* [RECORDS]:
[Start of Attachment]

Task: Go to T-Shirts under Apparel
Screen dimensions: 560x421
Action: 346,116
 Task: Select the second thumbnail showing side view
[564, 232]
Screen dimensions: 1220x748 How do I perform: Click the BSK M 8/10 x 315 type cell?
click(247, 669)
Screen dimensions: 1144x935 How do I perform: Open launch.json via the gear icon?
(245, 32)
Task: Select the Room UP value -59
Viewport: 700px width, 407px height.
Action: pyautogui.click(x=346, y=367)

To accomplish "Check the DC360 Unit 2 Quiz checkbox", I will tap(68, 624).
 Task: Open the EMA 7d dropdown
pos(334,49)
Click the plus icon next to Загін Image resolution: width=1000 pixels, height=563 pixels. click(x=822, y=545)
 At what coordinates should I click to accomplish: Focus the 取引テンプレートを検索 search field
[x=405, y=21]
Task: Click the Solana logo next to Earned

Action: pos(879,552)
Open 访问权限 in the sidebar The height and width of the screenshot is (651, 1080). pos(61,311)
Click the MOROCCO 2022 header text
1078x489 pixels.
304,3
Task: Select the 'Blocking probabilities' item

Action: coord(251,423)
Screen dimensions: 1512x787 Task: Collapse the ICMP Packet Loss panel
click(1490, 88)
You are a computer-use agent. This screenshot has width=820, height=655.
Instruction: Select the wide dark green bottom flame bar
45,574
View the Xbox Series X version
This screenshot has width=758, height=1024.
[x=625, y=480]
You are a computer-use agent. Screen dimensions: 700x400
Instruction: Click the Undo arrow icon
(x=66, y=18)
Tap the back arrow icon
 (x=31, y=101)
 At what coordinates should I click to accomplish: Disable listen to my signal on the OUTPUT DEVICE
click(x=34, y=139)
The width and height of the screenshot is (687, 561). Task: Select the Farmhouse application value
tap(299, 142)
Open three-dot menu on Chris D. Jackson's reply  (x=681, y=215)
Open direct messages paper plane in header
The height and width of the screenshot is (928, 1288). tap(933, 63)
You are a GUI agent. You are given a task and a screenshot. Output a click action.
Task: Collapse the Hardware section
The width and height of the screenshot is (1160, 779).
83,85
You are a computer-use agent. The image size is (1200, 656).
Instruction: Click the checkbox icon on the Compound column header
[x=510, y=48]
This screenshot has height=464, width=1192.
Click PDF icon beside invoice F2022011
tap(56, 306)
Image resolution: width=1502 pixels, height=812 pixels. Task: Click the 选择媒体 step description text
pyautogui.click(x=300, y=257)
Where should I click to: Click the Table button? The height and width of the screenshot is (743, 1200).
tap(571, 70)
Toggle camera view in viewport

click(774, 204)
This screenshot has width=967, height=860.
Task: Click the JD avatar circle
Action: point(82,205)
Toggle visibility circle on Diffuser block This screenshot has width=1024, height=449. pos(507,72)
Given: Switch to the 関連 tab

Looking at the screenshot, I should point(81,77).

[End of Attachment]

* [TASK STATEMENT]: Verbatim and in full, return the listing above.

* [RESULT BELOW]:
Task: Go to T-Shirts under Apparel
Screen dimensions: 560x421
Action: 346,116
 Task: Select the second thumbnail showing side view
[564, 232]
Screen dimensions: 1220x748 How do I perform: Click the BSK M 8/10 x 315 type cell?
click(247, 669)
Screen dimensions: 1144x935 How do I perform: Open launch.json via the gear icon?
(245, 32)
Task: Select the Room UP value -59
Viewport: 700px width, 407px height.
Action: pyautogui.click(x=346, y=367)

To accomplish "Check the DC360 Unit 2 Quiz checkbox", I will tap(68, 624).
 Task: Open the EMA 7d dropdown
pos(334,49)
Click the plus icon next to Загін Image resolution: width=1000 pixels, height=563 pixels. click(x=822, y=545)
 At what coordinates should I click to accomplish: Focus the 取引テンプレートを検索 search field
[x=405, y=21]
Task: Click the Solana logo next to Earned

Action: pos(879,552)
Open 访问权限 in the sidebar The height and width of the screenshot is (651, 1080). pos(61,311)
Click the MOROCCO 2022 header text
1078x489 pixels.
304,3
Task: Select the 'Blocking probabilities' item

Action: coord(251,423)
Screen dimensions: 1512x787 Task: Collapse the ICMP Packet Loss panel
click(1490, 88)
You are a computer-use agent. This screenshot has width=820, height=655.
Instruction: Select the wide dark green bottom flame bar
45,574
View the Xbox Series X version
This screenshot has width=758, height=1024.
[x=625, y=480]
You are a computer-use agent. Screen dimensions: 700x400
Instruction: Click the Undo arrow icon
(x=66, y=18)
Tap the back arrow icon
 (x=31, y=101)
 At what coordinates should I click to accomplish: Disable listen to my signal on the OUTPUT DEVICE
click(x=34, y=139)
The width and height of the screenshot is (687, 561). Task: Select the Farmhouse application value
tap(299, 142)
Open three-dot menu on Chris D. Jackson's reply  (x=681, y=215)
Open direct messages paper plane in header
The height and width of the screenshot is (928, 1288). tap(933, 63)
You are a GUI agent. You are given a task and a screenshot. Output a click action.
Task: Collapse the Hardware section
The width and height of the screenshot is (1160, 779).
83,85
You are a computer-use agent. The image size is (1200, 656).
Instruction: Click the checkbox icon on the Compound column header
[x=510, y=48]
This screenshot has height=464, width=1192.
Click PDF icon beside invoice F2022011
tap(56, 306)
Image resolution: width=1502 pixels, height=812 pixels. Task: Click the 选择媒体 step description text
pyautogui.click(x=300, y=257)
Where should I click to: Click the Table button? The height and width of the screenshot is (743, 1200).
tap(571, 70)
Toggle camera view in viewport

click(774, 204)
This screenshot has width=967, height=860.
Task: Click the JD avatar circle
Action: point(82,205)
Toggle visibility circle on Diffuser block This screenshot has width=1024, height=449. pos(507,72)
Given: Switch to the 関連 tab

Looking at the screenshot, I should point(81,77).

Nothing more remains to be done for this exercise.